Hallo und Guten Tag!
Ein Bäcker hat vor dem Laden ein Plakat mit diversen Angeboten, u.a.
Brot zu einem bestimmten Preis. Der Kund betritt darauf das Geschäft und soll dann für das Brot einen höheren Preis bezahlen.
Muss er das oder gilt der niedere Preis?
Grüße von Paul W.
Er muss es nicht, weil ihn niemand zwingen kann, das zu kaufen.
Er muss es nicht, weil ihn niemand zwingen kann, das zu
kaufen.
Aber gibt es desbezüglich nicht gewisse Vorschriften im Gesetz wider unlauteren Wettbewerb (es sei denn, die Auspreisung ist offensichtlich falsch)?
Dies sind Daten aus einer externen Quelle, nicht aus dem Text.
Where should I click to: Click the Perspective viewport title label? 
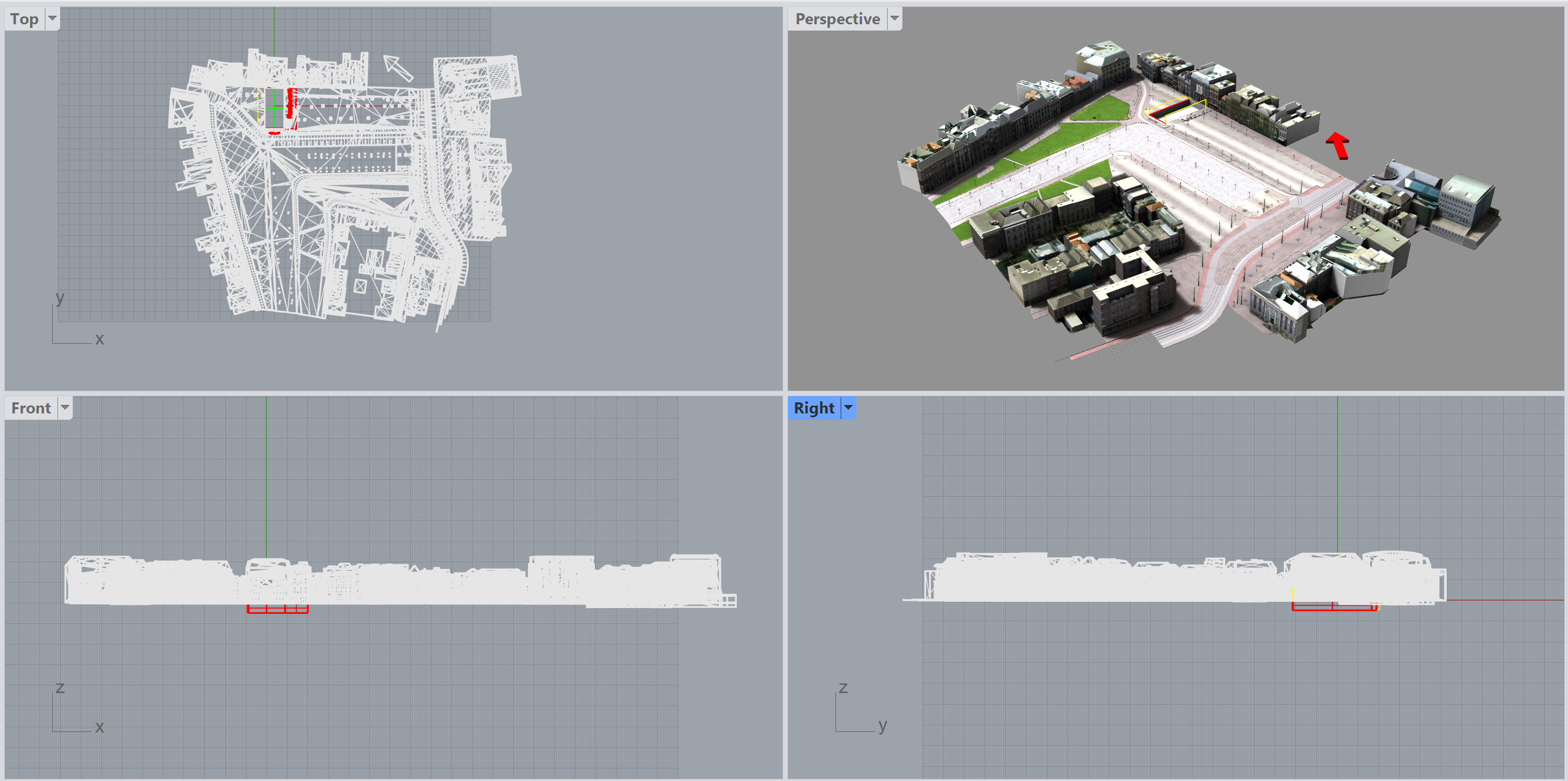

Kann sein, allerdings ohne kaufrechtliche Konsequenzen.
Levay
Hallo,
grundsätzlich ist es so, dass der außen angeschriebene Preis ein Angebot des Bäckers darstellt. Der Käufer bietet dem Bäcker die Annahme des Angebotes an, indem er am Tresen das Brot verlangt. Der Bäcker muss den angebotenen Vertrag nicht abschließen (Vertragsfreiheit). Er kann sich also auf seinen Irrtum berufen und dem Kunden das Brot nun zu einem anderen Preis anbieten. Der Kunde kann das Angebot annehmen oder ausschlagen. Ein vertrag kommt grundsätzlich nur durch eine übereinstimmende Willenserklärung der vertragsparteien zu Stande.